Assigned task: Transcribe exactly the lines from the one holding "You are a computer-use" through the closing line of the entries below. Pictures stay out of the copy.
================================
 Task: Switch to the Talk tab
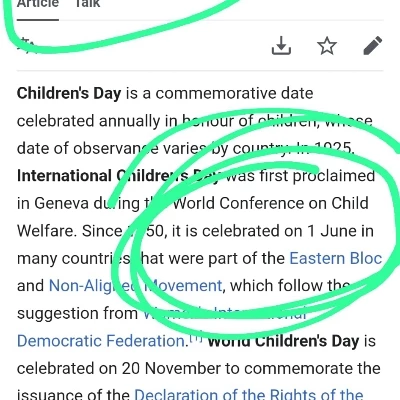click(x=87, y=5)
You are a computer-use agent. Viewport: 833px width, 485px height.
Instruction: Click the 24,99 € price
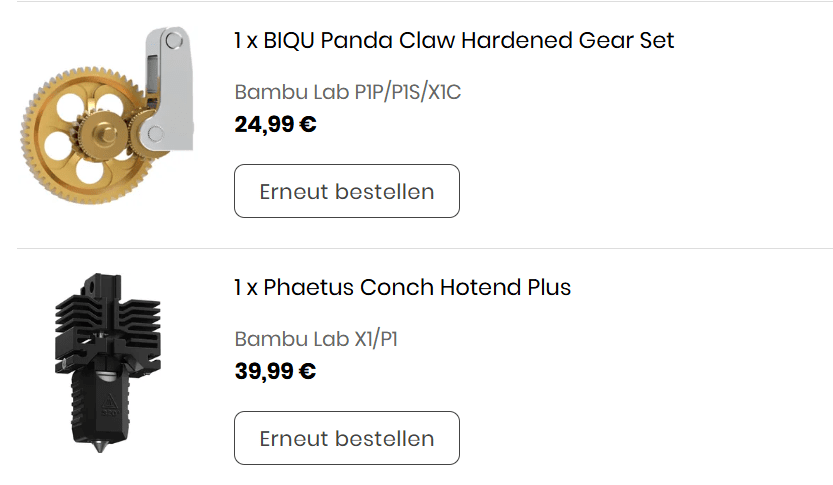pos(275,125)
================================
Response to this task:
You are a computer-use agent. Viewport: 833px width, 485px height.
Instruction: Click the 24,99 € price
pos(275,125)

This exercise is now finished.